Tuesday, October 25, 2016
"Where did this man get all this?" the people asked. "Isn't he Mary's son? Aren't his brothers James and Joseph and Simon and Judas? Don't we know his sisters, too?" Isn't it interesting that the gospel writers bother to tell us what sort of reception Jesus had in his hometown? Matthew points out for us that Jesus did not do many deeds of power in that place because of the people's unbelief. Mark even implies a causal relationship, writing that Jesus "could do no mighty work there" because the people who knew him as a child and who knew his family could not accept that in him God was doing something special. Why would they bother to tell us that? Isn't that the sort of detail an evangelist would normally leave out? Doesn't the "authorized biographer" usually skip the critical parts and only give us the flattering bits? What is it supposed to teach us, therefore, that those who knew Jesus as the hometown kid had a hard time believing that he was more than that?
One of the important themes of the gospel is that we belong to God. In Christ, we are made God's beloved children. The overwhelming adoption that we receive overshadows any other familial relationships we have. Whoever follows Jesus must hate father and mother and sister and brother. Why? Not because family relationships are ungodly but because our relationship to God and to each other in Christ is so important that it must become primary. Even the most fundamental relationships we have grown up to depend on are subordinated to the relationships we gain as children of God. It's not only a question of relationship. It's also a question of identity.
I did not grow up as someone else's younger brother. I don't know what it's like to have my teacher say on the first day of school, "Oh, you're Paul's brother!" I did not follow in the footsteps of a sibling. But, in the small town where I grew up, I was Doug and Emily's son. Whenever I got into trouble, the adult who caught me always said, "Aren't you Doug and Emily's son?" Whenever I was recognized for an achievement, I was told, "I know your parents, and I know that they are proud." Because of that, I've always felt more comfortable in my hometown as kid-all-grown-up rather than as a preacher. Sure, people in Fairhope know that I've gone to seminary and have been ordained, but it doesn't feel like that's who I am in that context.
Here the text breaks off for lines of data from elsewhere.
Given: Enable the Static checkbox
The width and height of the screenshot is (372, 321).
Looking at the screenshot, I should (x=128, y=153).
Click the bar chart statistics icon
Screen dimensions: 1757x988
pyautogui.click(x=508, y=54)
If it's hard for me to merge those two identities and confidently claim my role as priest in a town where I was just a boy, imagine what that was like for Jesus or, for that matter, Jesus' brothers.
Because the feast was transferred from Sunday, today we remember St. James of Jerusalem. Even to this day, we remember him as "the brother of the Lord." But is that all he was? It seems that over time James became more than the brother of Jesus of Nazareth. He became his disciple--a brother of faith in Jesus the Christ. I don't know how it happened, but, by the time the church faced its first major controversy, James was in a position of ecclesiastical authority. At the Jerusalem Council in Acts 15, after receiving testimony from Paul and Barnabas about their missionary work to the Gentiles and hearing from Peter about his vision and the subsequent gift of the Holy Spirit to Cornelius and the other Gentiles, James pronounced the decision that Gentiles would be accepted into the faith without needing to be circumcised as long as they abstained from sexual immorality, things polluted by idols, and food that was strangled or had blood in it. You know--the basics.
How did James get that authority? How did he leave behind his identity as the younger brother who always got in the way of Jesus and his friends and become a leader in the church. It's cannot only be because he grew up in the same home as Jesus. He doesn't speak to the assembly as the Lord's brother. He is simply James, and James speaks to the men gathered together, calling them "brothers." His identity has changed. Although his identity is still built upon Jesus, it isn't one that depends on a biological relationship but on a spiritual one. Even James has transcended his earthly identity in favor of a heavenly one. Might we do the same?
You are a son of God. You are a daughter of God. You are a brother or sister of Christ. Together, we are God's family. It does not matter what household you grew up in. It does not matter whether you were born a Jew or a Gentile, black or white, rich or poor, an American or a foreigner, Republican or Democrat. In Christ, you have a new identity--one that matters more than any other identity you have. You are a part of God's family. If you haven't found an identity beyond that of someone's child, someone's sibling, someone's parent, someone's spouse, consider leaving home behind. Christ has given you a new identity. He calls you to a new home. May we live together as members of the family of God.